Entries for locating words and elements
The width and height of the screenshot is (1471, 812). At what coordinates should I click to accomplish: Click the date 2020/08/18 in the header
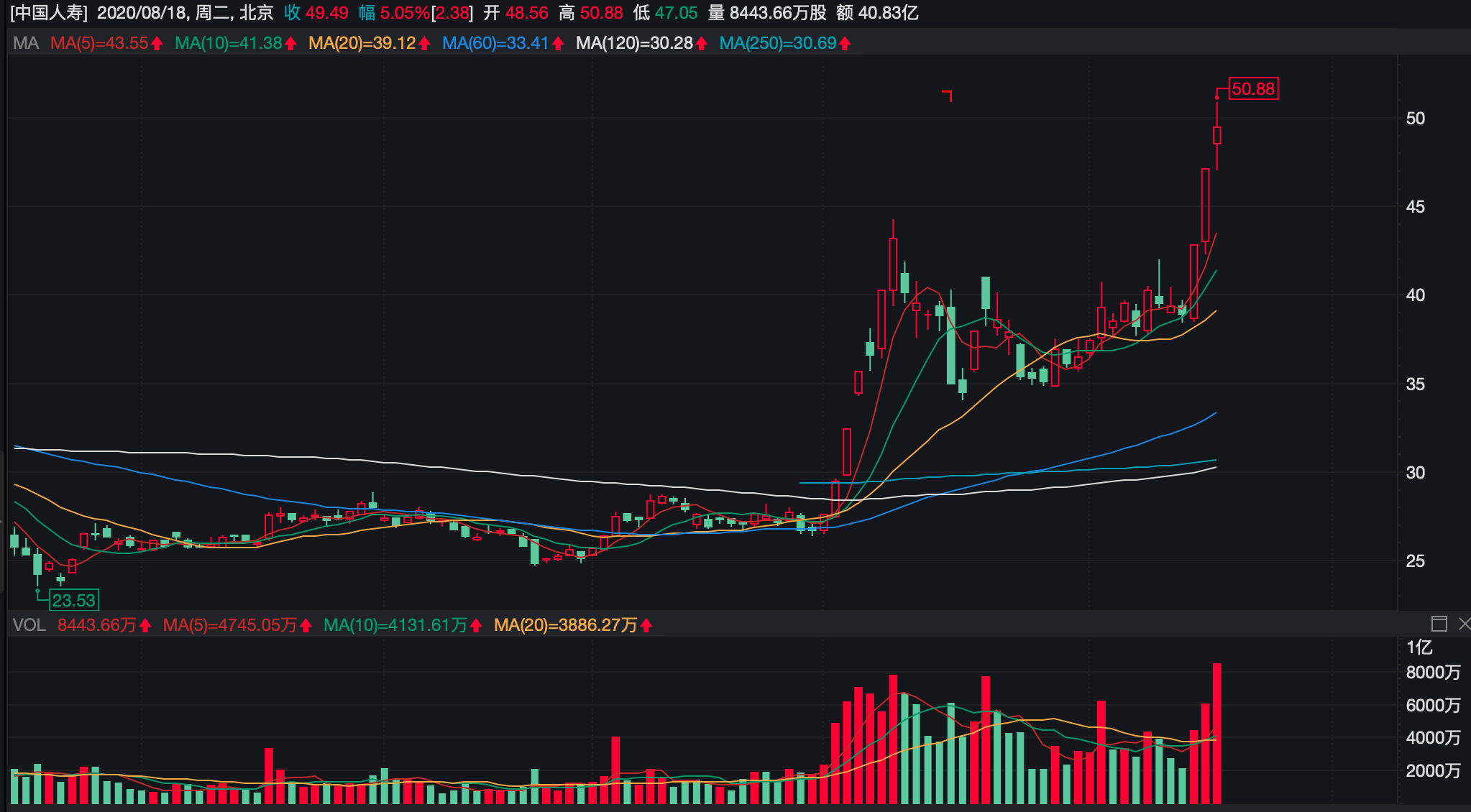140,12
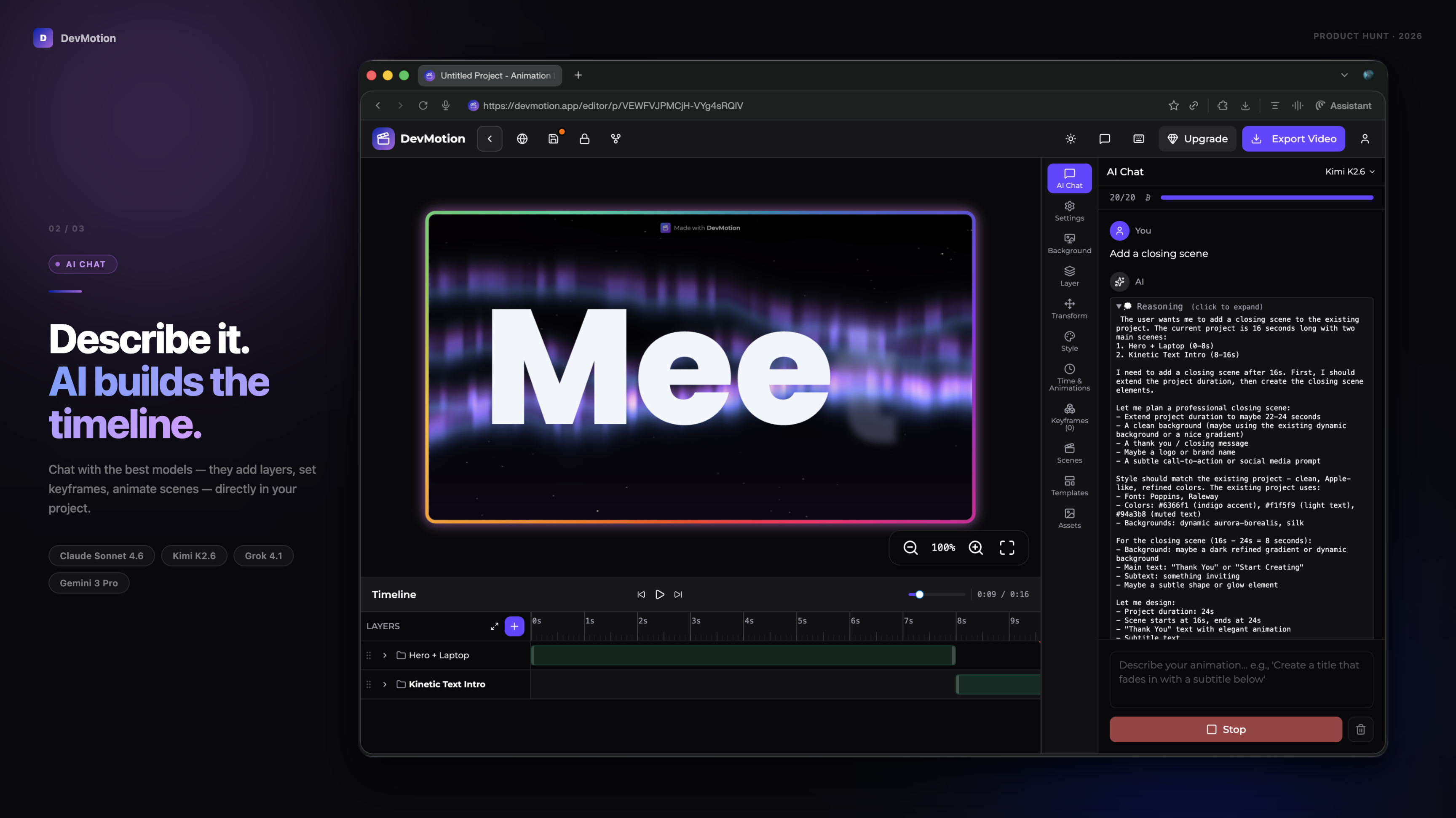Open the Layer panel
The image size is (1456, 818).
tap(1069, 275)
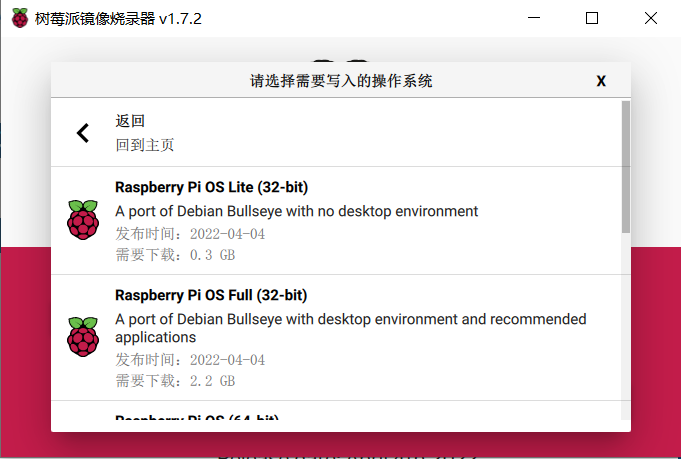The height and width of the screenshot is (459, 681).
Task: Click the OS list scrollbar thumb
Action: point(626,165)
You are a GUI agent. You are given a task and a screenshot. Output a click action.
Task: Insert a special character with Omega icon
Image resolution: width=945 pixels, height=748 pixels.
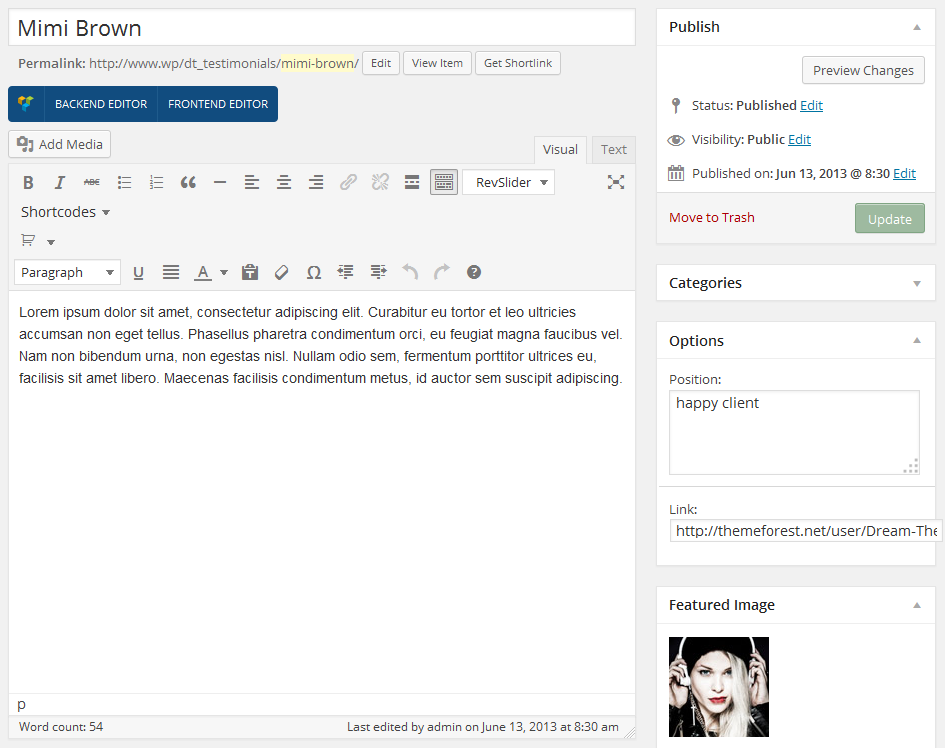coord(314,272)
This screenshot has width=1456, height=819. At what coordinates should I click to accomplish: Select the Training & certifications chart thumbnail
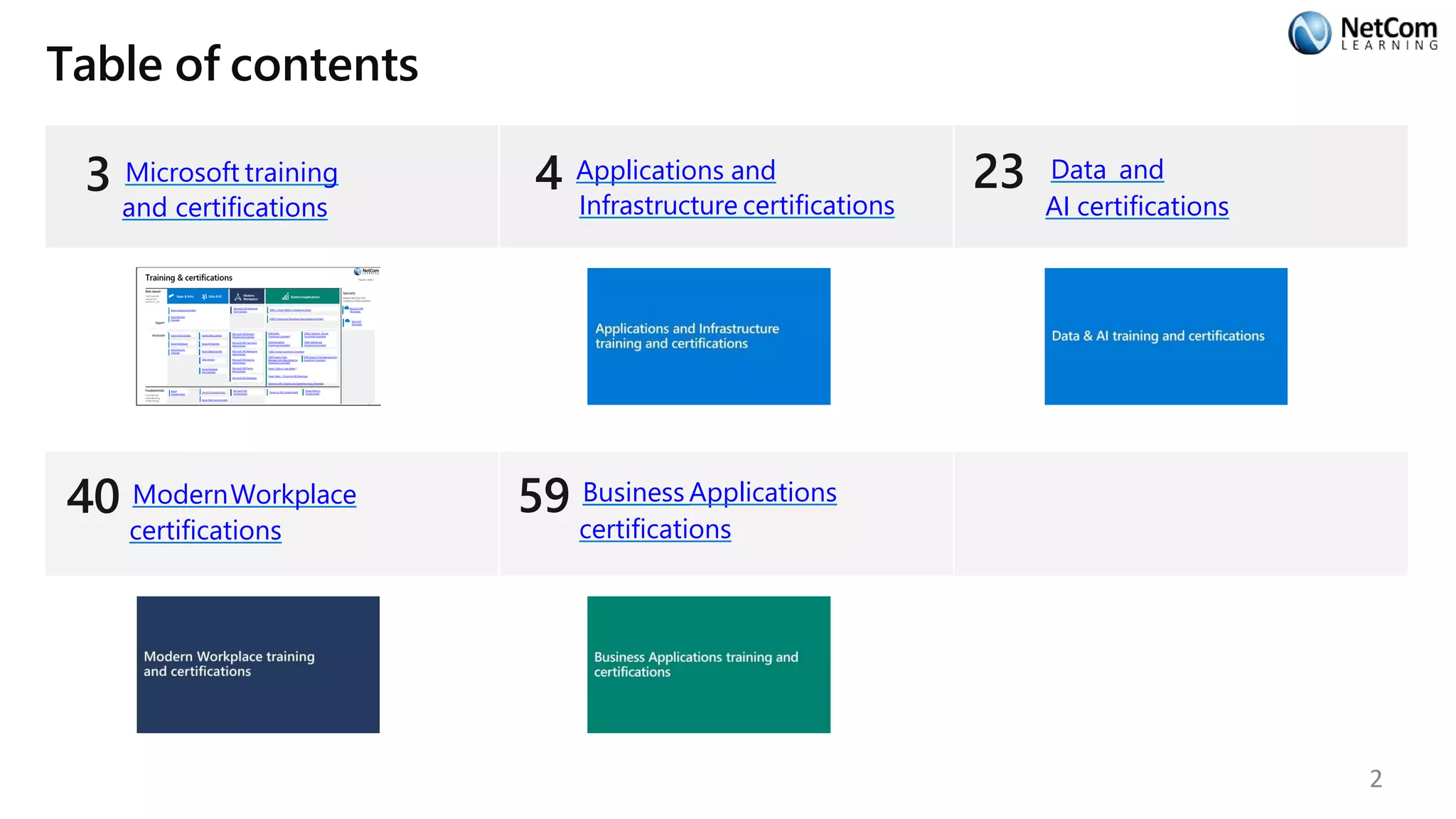(x=258, y=336)
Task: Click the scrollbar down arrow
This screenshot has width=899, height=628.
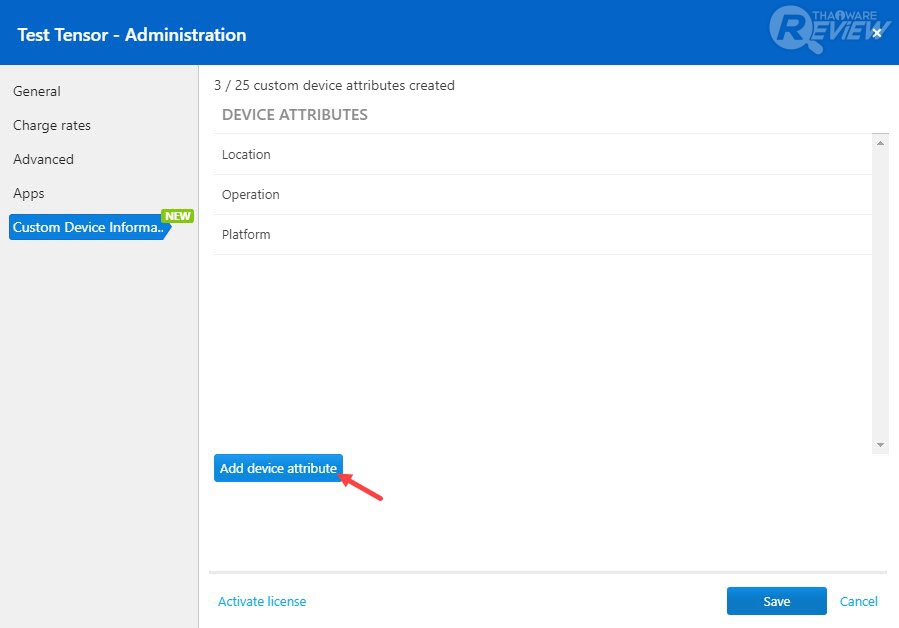Action: (880, 444)
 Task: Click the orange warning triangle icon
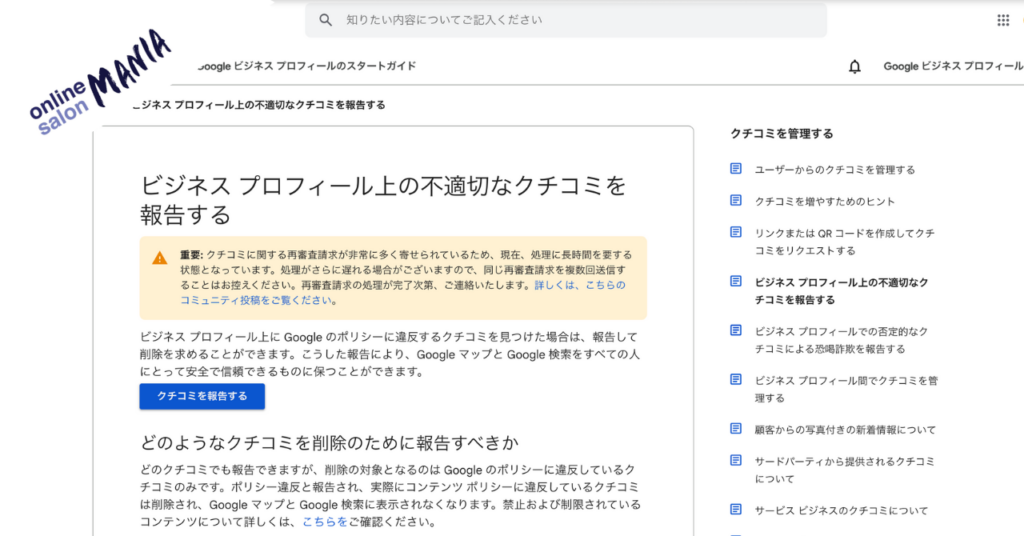pyautogui.click(x=160, y=258)
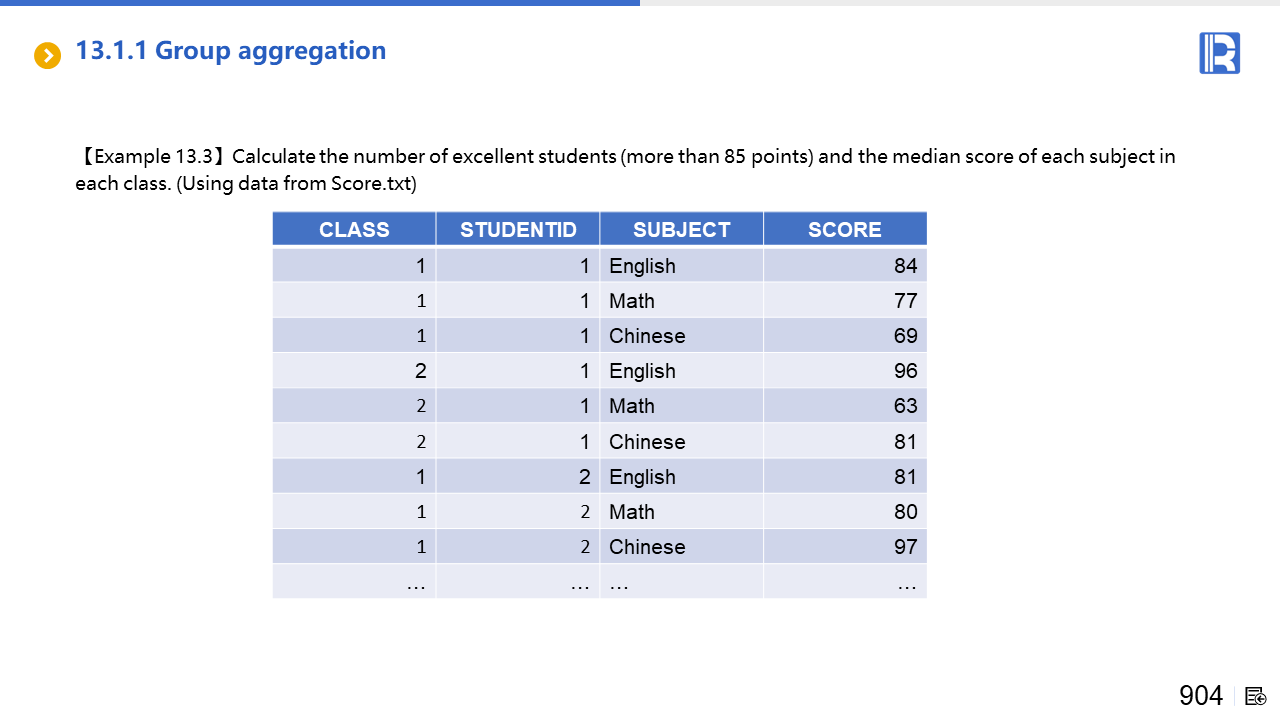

• [GIVEN INSTRUCTION]: Rewrite the entries from the start through the line containing "Action: (880, 444)", replacing "header" with "top bar" and leaving everything else unchanged. Omit the pictures from your answer.

• [TASK RESULT]:
The width and height of the screenshot is (1471, 812). At what coordinates should I click to accomplish: Click the date 2020/08/18 in the top bar
140,12
Open the Layer panel
The image size is (1456, 818).
tap(1069, 275)
The height and width of the screenshot is (459, 681).
Task: Click the OS list scrollbar thumb
Action: point(626,165)
You are a GUI agent. You are given a task and a screenshot. Output a click action.
Task: Insert a special character with Omega icon
Image resolution: width=945 pixels, height=748 pixels.
coord(314,272)
This screenshot has width=1456, height=819. At what coordinates should I click to accomplish: Select the Training & certifications chart thumbnail
(x=258, y=336)
Task: Click the scrollbar down arrow
This screenshot has width=899, height=628.
Action: (880, 444)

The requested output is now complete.